Sunday, December 1, 2013

Leases and Wet Leases and Other Boring Stuff

In Financial matters we were directed to the lease opinions that would effect both balance sheets and and operational financials or Revenue to EB IT processes. These slight but important adjustments are seen as mechanism to avert capital risk or benefit the cash models used to extend a company's value. The first part of leasing is knowing what current revenue streams and costs of operations affect the bottom line. A company identifies the two cash streams towards its growth as a viable company.


Part I is ownership of your primary revenue asset.. Buying the 787 was very expensive for Air India, a cash flow deprived Airline in need of assets for making them more money when digging it out of debt. Air India bought 27, 787's from now into the future. The Cash account is infused with borrowed money. The Asset to Liability balance expands in symmetrically fashion as the fleet receivers more 787. Air India in not a bottomless pit of financing and credit. As interest expense expands so does the ability for retiring debt as a constant stream of cash is parsed off to either debt interest or the reduction if principal. The next airplane comes from Boeing next month and whoa, another hit to financial credit card, and the interest or principal payment plan expands. Air India is all so aware of this is going to sell some of its Boeing 787 off the books and replace it with a lease on that same airplane. The leasing company takes on the asset as a risk in return for an income stream through its lease payment. Air India doesn't loose the asset and continue flying it in its revenue stream as always. The cash flow for Air India is given a reprieve through lower expenditures servicing a leased airplane, over servicing a purchased airplane.

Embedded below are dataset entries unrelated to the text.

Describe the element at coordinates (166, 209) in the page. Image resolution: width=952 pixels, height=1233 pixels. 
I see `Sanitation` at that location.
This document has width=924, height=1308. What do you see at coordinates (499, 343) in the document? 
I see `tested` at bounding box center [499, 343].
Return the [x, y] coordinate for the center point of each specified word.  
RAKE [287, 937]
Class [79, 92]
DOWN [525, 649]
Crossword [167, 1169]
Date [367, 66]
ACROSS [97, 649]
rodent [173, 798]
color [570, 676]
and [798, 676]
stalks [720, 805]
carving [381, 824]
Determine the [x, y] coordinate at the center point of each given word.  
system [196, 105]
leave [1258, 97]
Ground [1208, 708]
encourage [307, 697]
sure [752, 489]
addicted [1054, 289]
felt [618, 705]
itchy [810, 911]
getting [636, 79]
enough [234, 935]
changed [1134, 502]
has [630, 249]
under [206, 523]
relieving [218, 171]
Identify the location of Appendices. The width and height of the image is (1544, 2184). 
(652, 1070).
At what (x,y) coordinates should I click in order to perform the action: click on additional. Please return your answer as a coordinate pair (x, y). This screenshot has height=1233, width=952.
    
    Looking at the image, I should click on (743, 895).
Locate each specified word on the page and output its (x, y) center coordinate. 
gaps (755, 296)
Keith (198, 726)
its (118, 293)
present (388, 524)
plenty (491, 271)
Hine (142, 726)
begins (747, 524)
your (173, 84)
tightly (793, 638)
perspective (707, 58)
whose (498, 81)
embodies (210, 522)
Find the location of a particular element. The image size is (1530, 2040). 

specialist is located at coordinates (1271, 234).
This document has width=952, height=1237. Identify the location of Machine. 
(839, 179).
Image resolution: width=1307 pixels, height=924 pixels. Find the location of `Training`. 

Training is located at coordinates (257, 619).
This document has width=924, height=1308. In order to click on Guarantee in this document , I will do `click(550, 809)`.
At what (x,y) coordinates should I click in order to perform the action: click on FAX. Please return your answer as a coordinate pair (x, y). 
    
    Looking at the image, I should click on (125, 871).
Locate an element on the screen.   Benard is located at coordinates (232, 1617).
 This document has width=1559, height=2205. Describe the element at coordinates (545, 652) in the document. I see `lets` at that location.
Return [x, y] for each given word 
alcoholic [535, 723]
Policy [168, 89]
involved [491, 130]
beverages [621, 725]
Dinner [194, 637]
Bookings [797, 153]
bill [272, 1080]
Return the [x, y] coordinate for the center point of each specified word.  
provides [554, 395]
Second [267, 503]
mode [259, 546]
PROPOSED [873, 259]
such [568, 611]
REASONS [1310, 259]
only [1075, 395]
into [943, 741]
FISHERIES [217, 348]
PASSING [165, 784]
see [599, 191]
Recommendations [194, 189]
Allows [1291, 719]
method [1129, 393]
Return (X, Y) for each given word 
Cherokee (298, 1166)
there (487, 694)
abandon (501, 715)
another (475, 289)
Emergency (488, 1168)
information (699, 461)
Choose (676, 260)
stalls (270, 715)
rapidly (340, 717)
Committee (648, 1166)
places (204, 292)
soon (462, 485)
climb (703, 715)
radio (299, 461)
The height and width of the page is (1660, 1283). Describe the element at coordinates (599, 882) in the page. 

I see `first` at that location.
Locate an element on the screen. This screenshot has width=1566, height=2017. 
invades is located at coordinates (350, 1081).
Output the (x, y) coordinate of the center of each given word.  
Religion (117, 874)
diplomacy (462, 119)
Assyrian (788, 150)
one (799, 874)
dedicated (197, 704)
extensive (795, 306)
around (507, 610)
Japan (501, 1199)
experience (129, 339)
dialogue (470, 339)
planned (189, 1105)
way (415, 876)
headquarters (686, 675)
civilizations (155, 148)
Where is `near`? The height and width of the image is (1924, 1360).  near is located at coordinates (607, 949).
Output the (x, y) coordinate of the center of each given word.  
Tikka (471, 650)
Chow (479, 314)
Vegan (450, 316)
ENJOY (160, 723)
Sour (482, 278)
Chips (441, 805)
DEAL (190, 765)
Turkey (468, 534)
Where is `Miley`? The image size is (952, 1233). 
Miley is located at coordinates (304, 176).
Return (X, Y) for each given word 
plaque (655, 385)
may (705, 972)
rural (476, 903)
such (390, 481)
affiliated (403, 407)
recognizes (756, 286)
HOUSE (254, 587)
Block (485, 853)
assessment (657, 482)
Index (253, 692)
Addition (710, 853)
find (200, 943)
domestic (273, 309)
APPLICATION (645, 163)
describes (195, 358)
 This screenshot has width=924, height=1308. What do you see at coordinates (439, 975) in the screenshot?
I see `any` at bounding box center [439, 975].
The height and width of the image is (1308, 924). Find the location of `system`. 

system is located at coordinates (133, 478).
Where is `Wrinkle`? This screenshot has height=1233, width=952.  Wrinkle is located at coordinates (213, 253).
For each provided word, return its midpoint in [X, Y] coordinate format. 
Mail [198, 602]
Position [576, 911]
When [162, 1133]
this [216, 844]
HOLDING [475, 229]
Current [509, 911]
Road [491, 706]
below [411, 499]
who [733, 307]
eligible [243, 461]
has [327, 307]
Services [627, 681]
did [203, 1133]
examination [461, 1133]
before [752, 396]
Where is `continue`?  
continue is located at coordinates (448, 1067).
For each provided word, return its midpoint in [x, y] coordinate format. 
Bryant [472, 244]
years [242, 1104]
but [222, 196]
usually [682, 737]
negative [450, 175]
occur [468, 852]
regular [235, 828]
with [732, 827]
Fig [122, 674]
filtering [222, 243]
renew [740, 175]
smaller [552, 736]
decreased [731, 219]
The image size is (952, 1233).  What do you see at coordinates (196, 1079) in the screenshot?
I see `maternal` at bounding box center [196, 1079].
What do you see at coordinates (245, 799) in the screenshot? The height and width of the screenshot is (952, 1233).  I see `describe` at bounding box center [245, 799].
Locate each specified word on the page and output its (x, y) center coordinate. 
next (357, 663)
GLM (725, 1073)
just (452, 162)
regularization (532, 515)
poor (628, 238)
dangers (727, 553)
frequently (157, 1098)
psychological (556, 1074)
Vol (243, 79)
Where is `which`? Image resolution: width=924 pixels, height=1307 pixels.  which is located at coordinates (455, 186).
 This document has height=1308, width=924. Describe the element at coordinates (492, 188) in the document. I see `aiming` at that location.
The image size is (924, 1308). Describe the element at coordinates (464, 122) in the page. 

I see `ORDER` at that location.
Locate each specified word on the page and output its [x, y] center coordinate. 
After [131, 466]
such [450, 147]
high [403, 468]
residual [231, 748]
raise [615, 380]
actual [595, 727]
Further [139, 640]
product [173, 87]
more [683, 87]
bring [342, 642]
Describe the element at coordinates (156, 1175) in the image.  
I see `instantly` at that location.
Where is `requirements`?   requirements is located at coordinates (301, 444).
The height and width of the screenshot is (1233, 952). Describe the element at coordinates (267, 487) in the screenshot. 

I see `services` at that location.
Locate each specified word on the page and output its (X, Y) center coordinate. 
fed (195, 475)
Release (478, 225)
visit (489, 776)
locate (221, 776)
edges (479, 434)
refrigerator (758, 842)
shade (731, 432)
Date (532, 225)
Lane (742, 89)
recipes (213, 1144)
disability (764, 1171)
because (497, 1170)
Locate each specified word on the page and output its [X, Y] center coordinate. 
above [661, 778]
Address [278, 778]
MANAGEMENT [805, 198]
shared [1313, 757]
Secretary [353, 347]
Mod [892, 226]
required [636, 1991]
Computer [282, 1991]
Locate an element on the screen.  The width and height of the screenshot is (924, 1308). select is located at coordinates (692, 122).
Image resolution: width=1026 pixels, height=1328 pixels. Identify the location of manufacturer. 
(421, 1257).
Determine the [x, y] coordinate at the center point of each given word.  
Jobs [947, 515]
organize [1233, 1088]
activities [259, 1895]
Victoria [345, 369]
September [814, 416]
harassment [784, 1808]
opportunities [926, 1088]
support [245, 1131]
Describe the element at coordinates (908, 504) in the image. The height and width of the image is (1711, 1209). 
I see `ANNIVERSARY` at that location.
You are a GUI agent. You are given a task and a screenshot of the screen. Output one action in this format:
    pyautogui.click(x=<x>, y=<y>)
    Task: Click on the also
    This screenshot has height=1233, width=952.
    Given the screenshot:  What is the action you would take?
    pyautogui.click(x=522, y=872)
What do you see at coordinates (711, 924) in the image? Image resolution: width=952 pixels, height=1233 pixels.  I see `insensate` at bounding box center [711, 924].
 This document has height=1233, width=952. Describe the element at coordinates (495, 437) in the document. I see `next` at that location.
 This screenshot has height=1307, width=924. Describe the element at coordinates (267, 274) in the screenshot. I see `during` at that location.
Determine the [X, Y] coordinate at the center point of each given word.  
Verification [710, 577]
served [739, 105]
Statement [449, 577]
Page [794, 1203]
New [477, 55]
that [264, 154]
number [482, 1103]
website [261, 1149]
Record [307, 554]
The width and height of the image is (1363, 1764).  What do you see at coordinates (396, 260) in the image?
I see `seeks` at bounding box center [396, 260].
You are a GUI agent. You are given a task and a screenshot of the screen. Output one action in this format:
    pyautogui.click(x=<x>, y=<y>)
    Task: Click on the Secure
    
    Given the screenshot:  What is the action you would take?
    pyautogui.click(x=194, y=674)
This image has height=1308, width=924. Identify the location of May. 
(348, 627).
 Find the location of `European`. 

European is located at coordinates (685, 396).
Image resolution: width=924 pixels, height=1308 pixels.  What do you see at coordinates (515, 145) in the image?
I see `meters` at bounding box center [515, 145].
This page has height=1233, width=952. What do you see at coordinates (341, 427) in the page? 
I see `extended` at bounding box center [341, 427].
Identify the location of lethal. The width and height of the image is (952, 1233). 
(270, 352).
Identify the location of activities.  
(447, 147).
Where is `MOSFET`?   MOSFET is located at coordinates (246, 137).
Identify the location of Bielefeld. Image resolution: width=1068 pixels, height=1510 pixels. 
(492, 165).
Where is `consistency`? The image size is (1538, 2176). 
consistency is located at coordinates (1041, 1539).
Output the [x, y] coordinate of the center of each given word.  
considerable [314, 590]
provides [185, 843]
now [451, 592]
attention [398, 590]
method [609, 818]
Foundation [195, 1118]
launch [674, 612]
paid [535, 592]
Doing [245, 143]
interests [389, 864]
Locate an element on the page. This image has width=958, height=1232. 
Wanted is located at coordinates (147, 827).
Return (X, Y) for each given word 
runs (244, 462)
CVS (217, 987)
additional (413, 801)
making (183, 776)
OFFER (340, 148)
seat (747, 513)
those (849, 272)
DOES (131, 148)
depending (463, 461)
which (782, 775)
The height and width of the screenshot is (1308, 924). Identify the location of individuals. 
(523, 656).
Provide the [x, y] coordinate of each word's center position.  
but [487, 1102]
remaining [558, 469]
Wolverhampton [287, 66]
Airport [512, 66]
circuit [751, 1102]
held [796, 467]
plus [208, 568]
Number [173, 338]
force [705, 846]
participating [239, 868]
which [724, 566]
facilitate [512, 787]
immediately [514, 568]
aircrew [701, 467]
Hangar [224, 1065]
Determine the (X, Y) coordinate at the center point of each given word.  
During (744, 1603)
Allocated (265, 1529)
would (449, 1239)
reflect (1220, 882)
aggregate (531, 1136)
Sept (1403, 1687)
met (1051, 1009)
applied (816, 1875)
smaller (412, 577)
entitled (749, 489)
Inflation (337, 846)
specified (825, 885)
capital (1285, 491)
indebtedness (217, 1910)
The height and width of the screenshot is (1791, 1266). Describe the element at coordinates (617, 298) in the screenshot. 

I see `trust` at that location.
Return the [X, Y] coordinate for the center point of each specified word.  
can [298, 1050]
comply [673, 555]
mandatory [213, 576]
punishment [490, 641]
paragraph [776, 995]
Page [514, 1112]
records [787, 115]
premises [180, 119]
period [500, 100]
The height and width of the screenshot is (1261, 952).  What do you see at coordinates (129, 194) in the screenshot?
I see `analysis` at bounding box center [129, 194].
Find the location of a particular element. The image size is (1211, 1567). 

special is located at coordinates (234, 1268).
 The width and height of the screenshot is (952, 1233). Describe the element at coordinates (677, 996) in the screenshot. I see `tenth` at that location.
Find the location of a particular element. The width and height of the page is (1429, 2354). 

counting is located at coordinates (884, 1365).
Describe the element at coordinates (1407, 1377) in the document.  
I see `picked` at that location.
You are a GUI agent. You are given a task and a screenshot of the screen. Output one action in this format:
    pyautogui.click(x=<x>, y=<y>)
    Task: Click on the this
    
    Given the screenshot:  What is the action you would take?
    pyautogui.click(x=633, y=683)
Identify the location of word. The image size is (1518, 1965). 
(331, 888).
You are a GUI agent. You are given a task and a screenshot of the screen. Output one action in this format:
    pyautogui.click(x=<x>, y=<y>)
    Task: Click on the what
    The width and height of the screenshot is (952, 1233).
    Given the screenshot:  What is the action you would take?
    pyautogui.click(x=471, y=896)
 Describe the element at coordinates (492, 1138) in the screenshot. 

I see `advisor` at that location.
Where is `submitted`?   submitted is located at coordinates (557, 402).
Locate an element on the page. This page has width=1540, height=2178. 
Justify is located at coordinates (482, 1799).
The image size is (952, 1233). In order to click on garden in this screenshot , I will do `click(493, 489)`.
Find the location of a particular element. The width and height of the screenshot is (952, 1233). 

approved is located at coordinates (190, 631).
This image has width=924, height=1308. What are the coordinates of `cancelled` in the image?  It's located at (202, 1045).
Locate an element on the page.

A few of the benefits for Lessor vs the Lessee

Lessor.                                                      Lessee (Air India)

End lease ownership of asset             New accounting advantage from an asset
Valuation loss applied to Lessee        Greater Expense controls affecting bottom line
A financial/Revenue mechanism       Full Maximum Use of an asset Value
Opportunity to sell at end lease         Opportunity to buy a replacement Lease end


These few points really shake up the Balance Sheet and or Income Statement allowing fleet expansion to continue to its full objective of filling the market with 27 787's and meeting its goals. The 787 is hoped to resuscitates Air India. They are quietly tweaking its inventory through leasing or buying. There are so many more implications at this point, like expanding your status for future purchasing or leasing returning value from a revenue source as the 787 with less up front cash. The 7 units leased 787 or conversions from a buy program, opens up Air Iindia for more acquisitions of 787. Seven are moved in a different spot in accounting match the value flow of the aircraft with the expense flow and not  weighing down its financial picture as a steep burden it could never recover from in the cash flow department.

Wet Leases:

I own an airplane and a operational staff to fly it. You can lease my team and airplane, and stuff, if you need a hauler until you get your own toy. That is what LOT is doing during the winter months is providing a 787 for some charter company or vacation scheme for the winter. Cash flow is important for the off season in LOT's operational scheme. Flying from Warsaw Poland to Chicago IL during winter is a slow period for all Northern tier destinations in North America ffrom Poland. Providing  a wet lease is ideal for shoring up cash flows year around, but preferable during "off peak periods".


Short Term leasing hits the books differently than a Long term lease. Its a 30 day rental period and you won't find airlines doing this unless its in Hollywood on a movie set doing an airplane movie.

Long Term lease works when buying a 787 from a customer, then leasing back to that same customer, i.e. the likes of Air India. The customer uses the same signing day agreements without the airplane ever leaving your hanger. Theyy have made a profit on that day selling the 787 and leasing it back. Welcome aboard to Air India.
Air India accounting spread sheet ajusts and "viola", the books look better for buying more aircraft.